Assigned task
Go through the material below and copy all lines with "each".

Provided material
▬▬▬▬▬▬
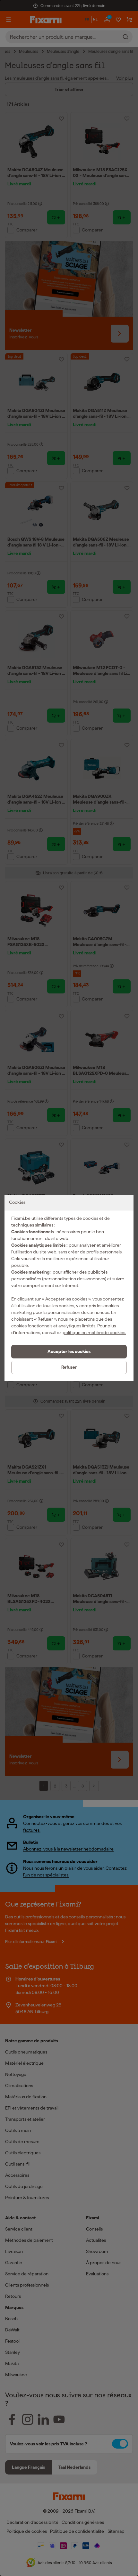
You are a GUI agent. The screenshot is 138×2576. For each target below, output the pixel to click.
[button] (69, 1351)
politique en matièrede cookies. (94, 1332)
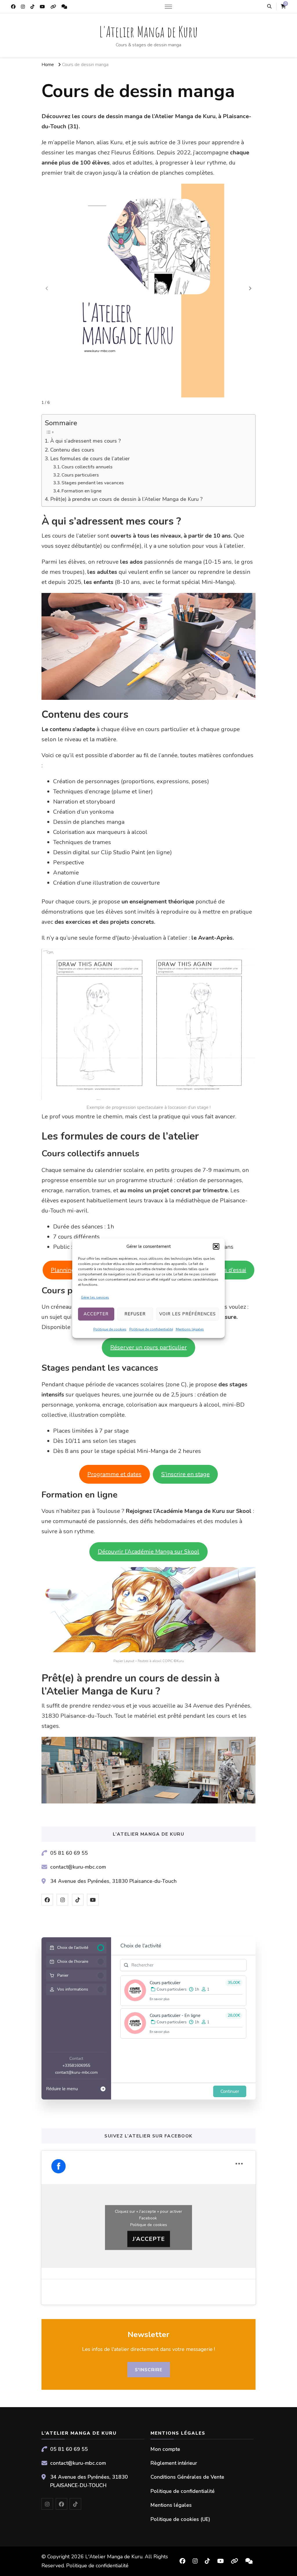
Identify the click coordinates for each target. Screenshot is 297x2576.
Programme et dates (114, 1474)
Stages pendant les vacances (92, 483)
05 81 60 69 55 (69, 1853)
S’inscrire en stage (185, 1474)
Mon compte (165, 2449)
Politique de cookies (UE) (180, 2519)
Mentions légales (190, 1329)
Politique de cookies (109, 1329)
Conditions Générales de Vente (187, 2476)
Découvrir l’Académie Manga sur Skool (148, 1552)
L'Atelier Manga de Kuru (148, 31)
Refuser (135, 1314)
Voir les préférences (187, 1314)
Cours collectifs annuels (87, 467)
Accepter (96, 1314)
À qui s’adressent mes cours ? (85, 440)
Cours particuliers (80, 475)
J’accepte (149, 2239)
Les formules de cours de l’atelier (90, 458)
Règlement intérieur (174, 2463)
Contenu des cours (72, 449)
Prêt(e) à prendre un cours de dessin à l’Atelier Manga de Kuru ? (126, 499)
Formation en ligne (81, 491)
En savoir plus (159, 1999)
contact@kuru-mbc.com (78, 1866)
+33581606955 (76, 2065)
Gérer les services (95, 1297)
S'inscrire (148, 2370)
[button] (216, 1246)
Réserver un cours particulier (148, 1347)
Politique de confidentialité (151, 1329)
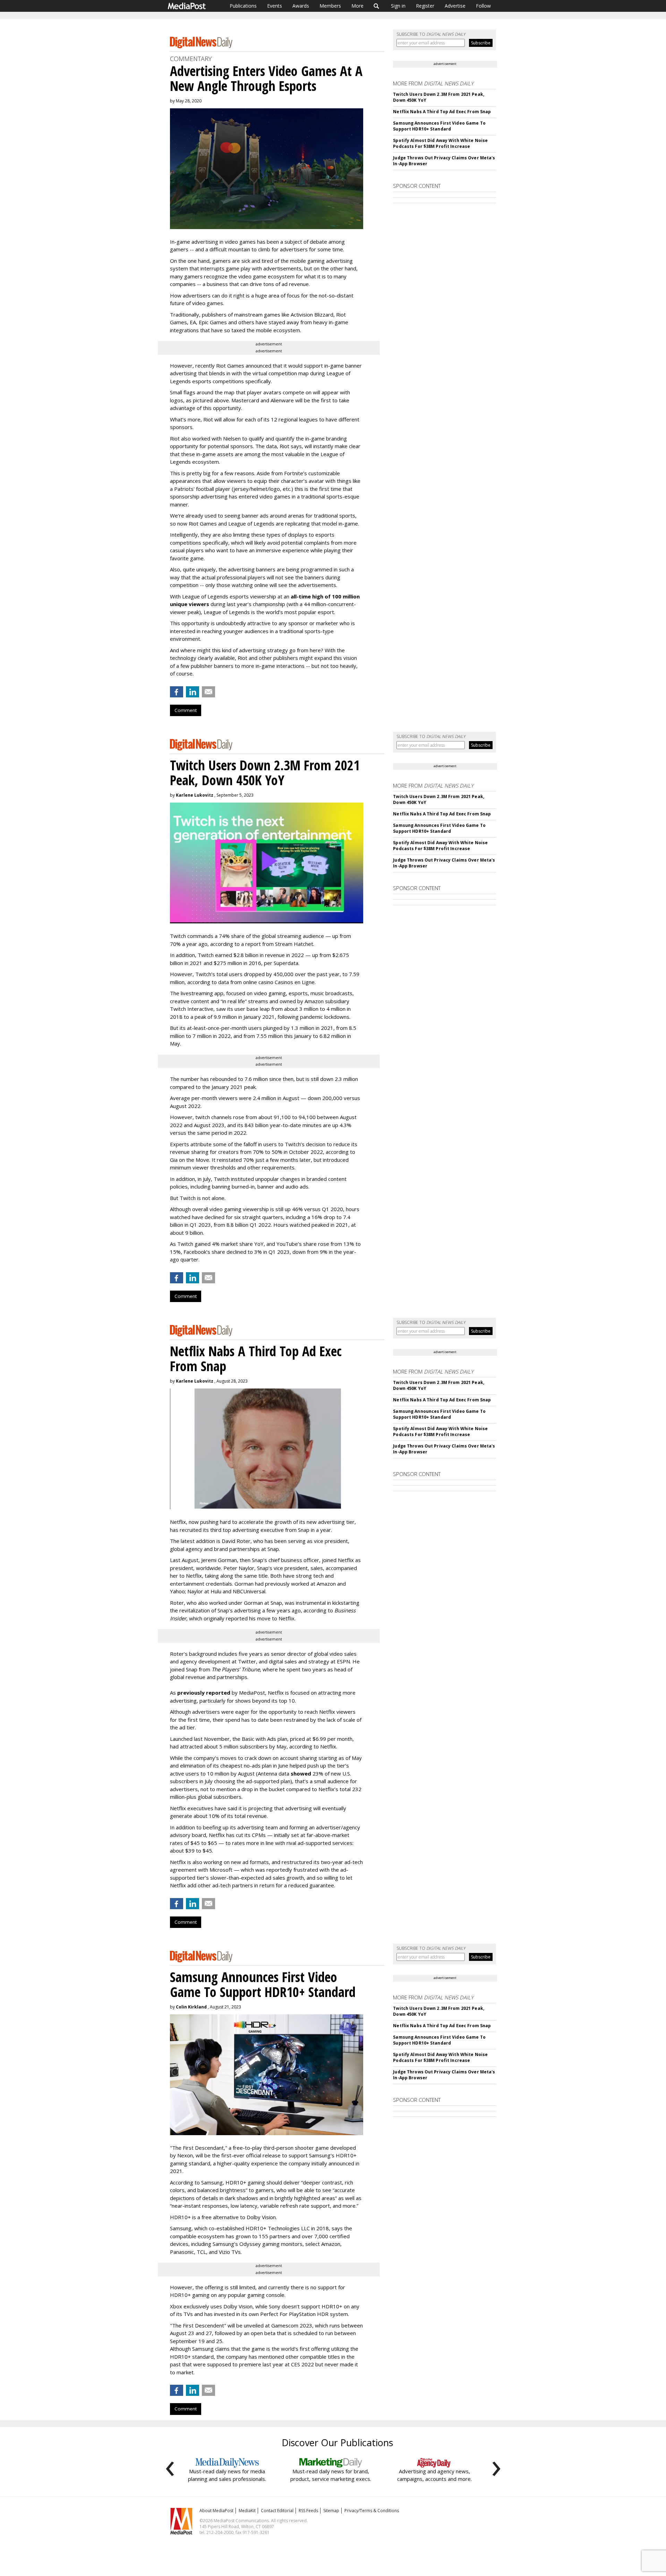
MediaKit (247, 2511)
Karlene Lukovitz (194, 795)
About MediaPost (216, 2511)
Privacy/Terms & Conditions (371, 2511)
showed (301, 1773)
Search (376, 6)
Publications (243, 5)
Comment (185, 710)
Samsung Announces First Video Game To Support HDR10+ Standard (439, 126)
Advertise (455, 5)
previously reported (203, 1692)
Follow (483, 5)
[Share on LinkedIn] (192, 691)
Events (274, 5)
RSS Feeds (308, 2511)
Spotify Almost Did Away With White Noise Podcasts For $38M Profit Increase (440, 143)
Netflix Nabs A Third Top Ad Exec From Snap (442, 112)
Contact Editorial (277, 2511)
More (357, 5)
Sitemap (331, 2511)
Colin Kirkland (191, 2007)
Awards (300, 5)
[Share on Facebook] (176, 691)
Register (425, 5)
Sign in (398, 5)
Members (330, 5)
▬▬▬▬▬▬
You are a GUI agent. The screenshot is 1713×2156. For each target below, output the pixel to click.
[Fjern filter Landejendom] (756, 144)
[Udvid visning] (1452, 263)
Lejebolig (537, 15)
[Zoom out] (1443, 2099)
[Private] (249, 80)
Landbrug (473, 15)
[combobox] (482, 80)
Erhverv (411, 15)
▬▬▬▬▬▬
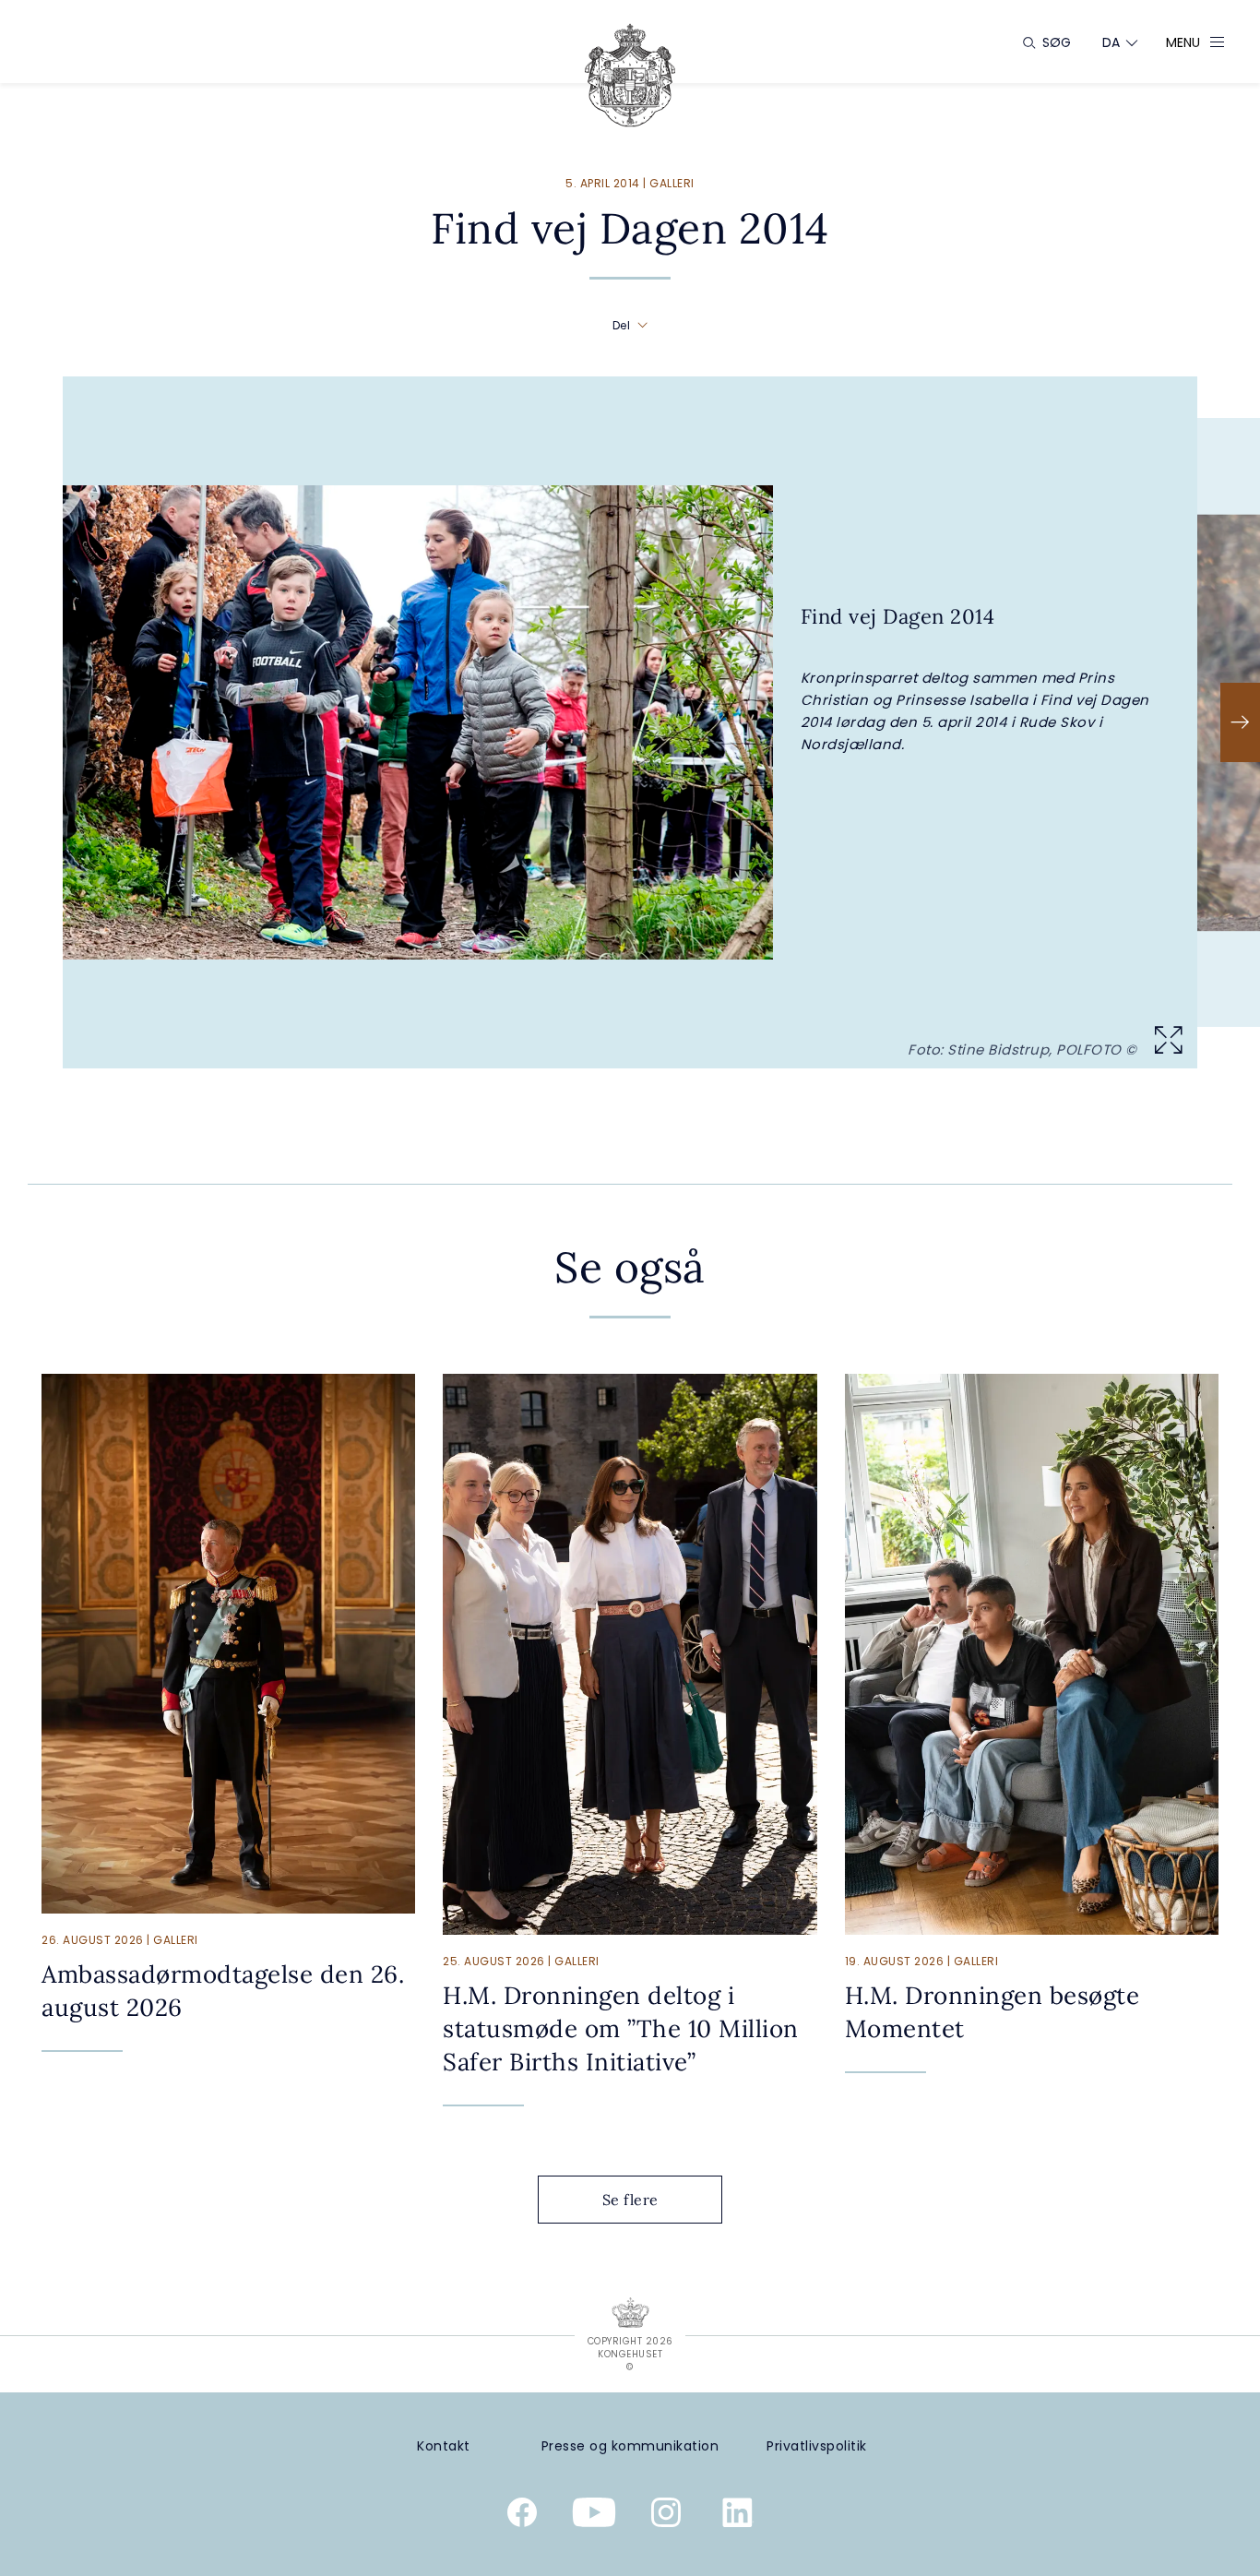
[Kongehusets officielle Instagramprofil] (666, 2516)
▬▬▬▬▬▬
Result of this task
You are a GUI agent. The screenshot is 138×2576. For each target below, output the pixel to click.
Identify the click coordinates for each target. Screenshot is 297x2576.
You are a GUI agent. The screenshot is 1713×2156. For each target below, output the pixel to click.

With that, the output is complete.